(Requirements): Reproduce, word for word, only the lines of material that begin at the line containing "Task: Select the 2_ППК filter in tree" and end with the line containing "(x=463, y=385)", both included.

::::::

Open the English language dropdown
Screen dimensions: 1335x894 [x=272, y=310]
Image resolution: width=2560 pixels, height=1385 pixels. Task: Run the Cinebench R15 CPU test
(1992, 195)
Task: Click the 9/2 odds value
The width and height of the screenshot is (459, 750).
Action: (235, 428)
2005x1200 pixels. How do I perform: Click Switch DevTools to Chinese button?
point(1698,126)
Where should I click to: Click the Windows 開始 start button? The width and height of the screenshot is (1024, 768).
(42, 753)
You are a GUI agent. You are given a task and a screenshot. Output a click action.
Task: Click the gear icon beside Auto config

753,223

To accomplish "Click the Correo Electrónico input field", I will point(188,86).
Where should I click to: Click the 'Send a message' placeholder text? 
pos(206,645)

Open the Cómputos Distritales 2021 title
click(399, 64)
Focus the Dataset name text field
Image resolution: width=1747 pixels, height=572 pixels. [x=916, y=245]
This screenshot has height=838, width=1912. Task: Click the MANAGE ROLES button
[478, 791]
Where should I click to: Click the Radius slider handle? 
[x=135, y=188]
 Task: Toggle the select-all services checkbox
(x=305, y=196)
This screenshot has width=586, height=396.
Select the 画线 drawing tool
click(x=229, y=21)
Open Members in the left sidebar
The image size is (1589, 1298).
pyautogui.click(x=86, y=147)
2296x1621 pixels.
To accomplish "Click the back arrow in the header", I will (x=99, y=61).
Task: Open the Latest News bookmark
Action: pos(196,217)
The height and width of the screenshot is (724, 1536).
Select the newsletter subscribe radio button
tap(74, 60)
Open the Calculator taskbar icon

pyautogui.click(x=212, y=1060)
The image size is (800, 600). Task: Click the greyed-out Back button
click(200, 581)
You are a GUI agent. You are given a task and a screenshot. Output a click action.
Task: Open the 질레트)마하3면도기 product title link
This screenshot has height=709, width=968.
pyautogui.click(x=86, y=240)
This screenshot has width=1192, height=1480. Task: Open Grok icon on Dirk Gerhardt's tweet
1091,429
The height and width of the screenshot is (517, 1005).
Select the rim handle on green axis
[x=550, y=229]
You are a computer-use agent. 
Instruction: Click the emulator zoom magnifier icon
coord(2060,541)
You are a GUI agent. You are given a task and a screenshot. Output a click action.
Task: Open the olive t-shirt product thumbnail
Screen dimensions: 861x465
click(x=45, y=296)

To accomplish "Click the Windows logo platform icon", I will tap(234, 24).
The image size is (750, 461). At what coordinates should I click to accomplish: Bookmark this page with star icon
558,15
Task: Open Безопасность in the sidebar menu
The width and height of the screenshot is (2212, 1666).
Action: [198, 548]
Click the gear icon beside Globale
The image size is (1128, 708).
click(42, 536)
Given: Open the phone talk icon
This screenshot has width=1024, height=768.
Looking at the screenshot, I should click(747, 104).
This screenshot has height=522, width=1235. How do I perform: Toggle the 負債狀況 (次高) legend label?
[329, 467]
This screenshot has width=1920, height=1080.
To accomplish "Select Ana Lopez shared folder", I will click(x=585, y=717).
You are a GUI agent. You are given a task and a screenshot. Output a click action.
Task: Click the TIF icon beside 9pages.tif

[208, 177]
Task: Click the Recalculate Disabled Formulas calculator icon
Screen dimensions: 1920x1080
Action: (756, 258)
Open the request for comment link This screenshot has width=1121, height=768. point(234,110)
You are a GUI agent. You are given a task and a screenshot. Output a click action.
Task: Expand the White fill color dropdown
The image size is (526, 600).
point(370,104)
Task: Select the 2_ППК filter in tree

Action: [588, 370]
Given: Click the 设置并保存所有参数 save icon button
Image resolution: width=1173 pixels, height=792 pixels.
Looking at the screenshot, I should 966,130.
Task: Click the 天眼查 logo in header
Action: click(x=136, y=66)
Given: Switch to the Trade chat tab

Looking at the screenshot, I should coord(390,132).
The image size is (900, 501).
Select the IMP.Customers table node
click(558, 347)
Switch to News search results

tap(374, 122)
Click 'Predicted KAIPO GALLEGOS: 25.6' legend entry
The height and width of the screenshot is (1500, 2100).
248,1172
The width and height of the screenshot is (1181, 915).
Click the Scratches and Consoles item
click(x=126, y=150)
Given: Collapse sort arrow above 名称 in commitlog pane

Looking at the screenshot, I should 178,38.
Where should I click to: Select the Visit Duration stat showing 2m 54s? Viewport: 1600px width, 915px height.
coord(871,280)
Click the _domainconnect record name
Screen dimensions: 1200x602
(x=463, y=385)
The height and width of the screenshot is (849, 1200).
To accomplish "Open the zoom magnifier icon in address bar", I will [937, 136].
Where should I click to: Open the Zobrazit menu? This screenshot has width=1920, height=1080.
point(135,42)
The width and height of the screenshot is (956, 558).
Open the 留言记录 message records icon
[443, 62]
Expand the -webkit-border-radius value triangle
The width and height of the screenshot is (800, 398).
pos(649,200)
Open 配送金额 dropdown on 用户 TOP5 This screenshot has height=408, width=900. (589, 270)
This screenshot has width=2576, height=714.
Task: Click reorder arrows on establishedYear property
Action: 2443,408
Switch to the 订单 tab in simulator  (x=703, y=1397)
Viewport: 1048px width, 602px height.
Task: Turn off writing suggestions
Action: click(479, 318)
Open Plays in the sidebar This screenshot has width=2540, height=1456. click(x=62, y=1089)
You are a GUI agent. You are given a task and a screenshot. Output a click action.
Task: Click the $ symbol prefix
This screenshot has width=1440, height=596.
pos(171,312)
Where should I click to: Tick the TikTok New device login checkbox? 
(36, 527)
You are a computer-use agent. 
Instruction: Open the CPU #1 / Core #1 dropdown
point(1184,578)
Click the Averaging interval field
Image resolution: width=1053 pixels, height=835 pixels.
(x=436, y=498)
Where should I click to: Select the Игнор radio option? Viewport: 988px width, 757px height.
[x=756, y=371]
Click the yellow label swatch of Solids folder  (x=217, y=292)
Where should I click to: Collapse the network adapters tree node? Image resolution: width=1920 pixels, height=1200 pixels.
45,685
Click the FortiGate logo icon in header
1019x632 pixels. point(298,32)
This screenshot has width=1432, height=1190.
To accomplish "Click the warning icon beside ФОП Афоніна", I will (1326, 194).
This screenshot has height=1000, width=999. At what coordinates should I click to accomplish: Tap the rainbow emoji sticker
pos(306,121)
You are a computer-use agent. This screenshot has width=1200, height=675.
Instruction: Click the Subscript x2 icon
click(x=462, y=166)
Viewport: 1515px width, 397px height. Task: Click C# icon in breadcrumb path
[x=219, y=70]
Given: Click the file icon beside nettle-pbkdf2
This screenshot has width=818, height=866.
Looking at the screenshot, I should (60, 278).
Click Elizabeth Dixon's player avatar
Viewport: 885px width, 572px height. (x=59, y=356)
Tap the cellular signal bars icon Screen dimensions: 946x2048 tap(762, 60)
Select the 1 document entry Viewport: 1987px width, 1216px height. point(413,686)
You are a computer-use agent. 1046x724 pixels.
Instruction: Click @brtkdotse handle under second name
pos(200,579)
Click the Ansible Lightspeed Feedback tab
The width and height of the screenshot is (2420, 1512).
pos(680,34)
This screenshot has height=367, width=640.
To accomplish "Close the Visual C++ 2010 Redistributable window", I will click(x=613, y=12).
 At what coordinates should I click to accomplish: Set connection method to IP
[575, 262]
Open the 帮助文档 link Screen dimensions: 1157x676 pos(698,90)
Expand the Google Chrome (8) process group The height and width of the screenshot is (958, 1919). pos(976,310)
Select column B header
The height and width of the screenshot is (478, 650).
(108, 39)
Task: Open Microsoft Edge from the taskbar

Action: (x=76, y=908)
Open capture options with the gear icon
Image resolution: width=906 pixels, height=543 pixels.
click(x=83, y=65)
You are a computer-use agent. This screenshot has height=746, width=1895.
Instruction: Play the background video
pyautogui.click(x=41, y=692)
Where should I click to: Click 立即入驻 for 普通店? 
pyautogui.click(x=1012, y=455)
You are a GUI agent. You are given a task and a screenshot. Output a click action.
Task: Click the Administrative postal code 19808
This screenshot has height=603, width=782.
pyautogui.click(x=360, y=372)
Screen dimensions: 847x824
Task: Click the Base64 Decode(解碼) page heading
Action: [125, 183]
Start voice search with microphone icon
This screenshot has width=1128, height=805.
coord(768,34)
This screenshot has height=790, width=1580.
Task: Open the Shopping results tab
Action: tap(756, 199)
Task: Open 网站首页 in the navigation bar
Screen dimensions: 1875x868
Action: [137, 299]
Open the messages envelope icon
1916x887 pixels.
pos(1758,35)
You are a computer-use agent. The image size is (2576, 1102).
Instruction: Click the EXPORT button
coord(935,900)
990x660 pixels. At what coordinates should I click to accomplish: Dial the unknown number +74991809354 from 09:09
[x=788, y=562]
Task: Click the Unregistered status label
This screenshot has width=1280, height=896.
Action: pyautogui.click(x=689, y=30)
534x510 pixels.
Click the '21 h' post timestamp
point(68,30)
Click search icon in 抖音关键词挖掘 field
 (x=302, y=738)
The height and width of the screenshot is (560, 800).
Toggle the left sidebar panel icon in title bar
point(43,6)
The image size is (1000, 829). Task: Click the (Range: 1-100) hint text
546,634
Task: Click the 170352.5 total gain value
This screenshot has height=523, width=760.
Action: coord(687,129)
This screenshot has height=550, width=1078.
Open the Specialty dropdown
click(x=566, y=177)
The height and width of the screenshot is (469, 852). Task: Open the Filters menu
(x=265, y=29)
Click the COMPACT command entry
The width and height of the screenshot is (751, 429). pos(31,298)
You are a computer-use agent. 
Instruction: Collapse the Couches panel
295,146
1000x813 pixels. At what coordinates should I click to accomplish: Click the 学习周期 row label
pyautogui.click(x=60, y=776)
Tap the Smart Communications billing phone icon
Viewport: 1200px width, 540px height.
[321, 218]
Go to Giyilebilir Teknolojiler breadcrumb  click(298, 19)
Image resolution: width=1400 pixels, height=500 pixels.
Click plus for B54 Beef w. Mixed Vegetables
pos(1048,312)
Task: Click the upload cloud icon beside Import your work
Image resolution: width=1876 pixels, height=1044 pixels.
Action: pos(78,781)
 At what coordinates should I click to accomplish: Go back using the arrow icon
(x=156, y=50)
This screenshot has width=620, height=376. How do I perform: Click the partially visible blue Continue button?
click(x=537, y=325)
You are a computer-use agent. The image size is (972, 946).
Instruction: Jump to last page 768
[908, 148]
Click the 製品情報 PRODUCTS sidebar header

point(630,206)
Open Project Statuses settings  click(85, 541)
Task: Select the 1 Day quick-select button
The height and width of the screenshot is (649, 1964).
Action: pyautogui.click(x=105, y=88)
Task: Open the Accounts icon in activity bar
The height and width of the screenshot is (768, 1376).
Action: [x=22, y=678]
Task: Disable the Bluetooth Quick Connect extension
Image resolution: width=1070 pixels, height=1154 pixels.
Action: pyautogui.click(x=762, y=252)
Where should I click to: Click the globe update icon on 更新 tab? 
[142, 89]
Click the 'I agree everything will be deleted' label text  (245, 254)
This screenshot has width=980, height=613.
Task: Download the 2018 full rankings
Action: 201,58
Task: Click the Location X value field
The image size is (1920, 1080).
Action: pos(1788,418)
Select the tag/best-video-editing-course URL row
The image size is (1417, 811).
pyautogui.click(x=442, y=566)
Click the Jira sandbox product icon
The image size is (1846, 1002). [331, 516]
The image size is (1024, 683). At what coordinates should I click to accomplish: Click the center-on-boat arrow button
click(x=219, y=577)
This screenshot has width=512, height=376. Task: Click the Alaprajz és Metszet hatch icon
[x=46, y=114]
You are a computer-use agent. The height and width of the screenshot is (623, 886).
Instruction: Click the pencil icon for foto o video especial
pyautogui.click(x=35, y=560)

::::::

(Completed task):
Task: Select the 2_ППК filter in tree

Action: [588, 370]
Given: Click the 设置并保存所有参数 save icon button
Image resolution: width=1173 pixels, height=792 pixels.
Looking at the screenshot, I should 966,130.
Task: Click the 天眼查 logo in header
Action: click(x=136, y=66)
Given: Switch to the Trade chat tab

Looking at the screenshot, I should coord(390,132).
The image size is (900, 501).
Select the IMP.Customers table node
click(558, 347)
Switch to News search results

tap(374, 122)
Click 'Predicted KAIPO GALLEGOS: 25.6' legend entry
The height and width of the screenshot is (1500, 2100).
248,1172
The width and height of the screenshot is (1181, 915).
Click the Scratches and Consoles item
click(x=126, y=150)
Given: Collapse sort arrow above 名称 in commitlog pane

Looking at the screenshot, I should 178,38.
Where should I click to: Select the Visit Duration stat showing 2m 54s? Viewport: 1600px width, 915px height.
coord(871,280)
Click the _domainconnect record name
Screen dimensions: 1200x602
(x=463, y=385)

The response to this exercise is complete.